What started in 2006 as a little venue on Crown Street has morphed into one of the city’s more exciting restaurants down on O'Connell Street in the CBD. The food is classic Brent Savage: highbrow technique with lowbrow touches, and while there’s a whole tasting menu there to rip into it’s actually a whole lot of fun to create your own mini-deg from the fairly extensive à la carte selection.
Why Bill Granger waited until now to open in Bondi is a total mystery. Mornings the queue’s a mile long, but nobody seems to care – partly because it’s a scene in itself waiting for a table and everyone seems to know each other, and partly because the turnaround is unusually quick. But if you fancy Granger's modern Australian cooking for dinner, they take bookings for parties of any size of an evening.
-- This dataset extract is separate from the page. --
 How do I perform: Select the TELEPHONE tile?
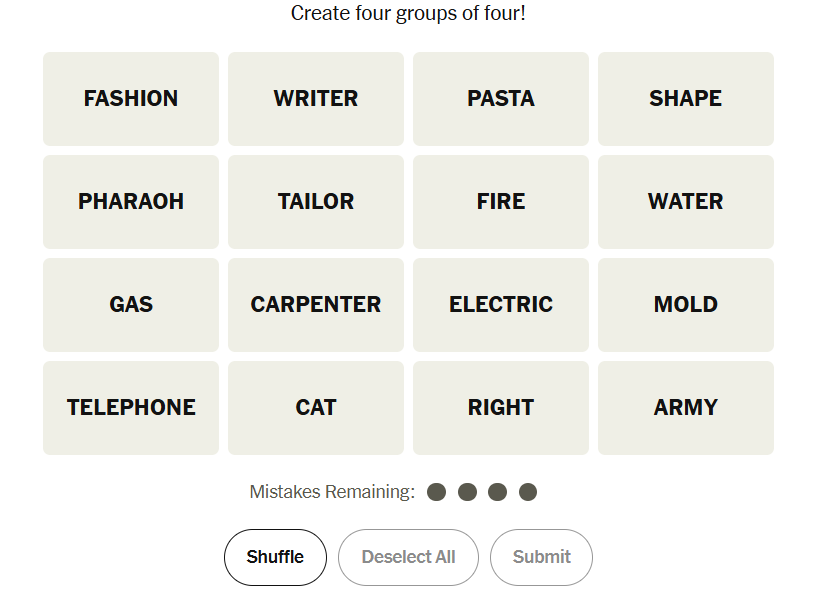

The new Billy Kwong is not only a kickass restaurant that now takes bookings, boasts proper chairs and some of the tastiest bar snacks in town, it's also open all week long. If you've got a Monday night birthday to celebrate, a meal of Indigenous-focussed, Asian-inspired dishes that bring the big guns to the flavour front is just the ticket. Leave the car at home because the wine list here is something to write home about.
Jeremy Strode, whose artfully simple cooking has encouraged a whole generation of young chefs with a less-is-more attitude to what goes on the plate, is still kicking goals at this dining destination. Bistrode CBD is all about outstanding Brit-fare and classic British stylings in the stunning city dining room. Business lunches are a regular feature here, but an after-work repast is never a bad idea.
Bridging the gap between cheap Thai and a bazillion-course molecular journey at Oscillate Wildly, Bloodwood was a very welcome addition to the Inner West. Don't expect a fine diner – it's not that kind of place. Instead, you'll find a neighbourhood restaurant bashing out share plates like salty, golden, super-crunchy polenta chips with a gutsy gorgonzola dipping sauce – a mainstay on the menu since they swung open in 2010.
Inspired by the izakayas of Japan, the menu has plenty of snacks, raw options and meats cooked over coals, and the drinks list is as impressive as the food. Order up pork katsu buns and the scampi served raw in a pool of sweet, light ponzu dressing to start and then don't hold back until you get to the green tea soft serve for dessert.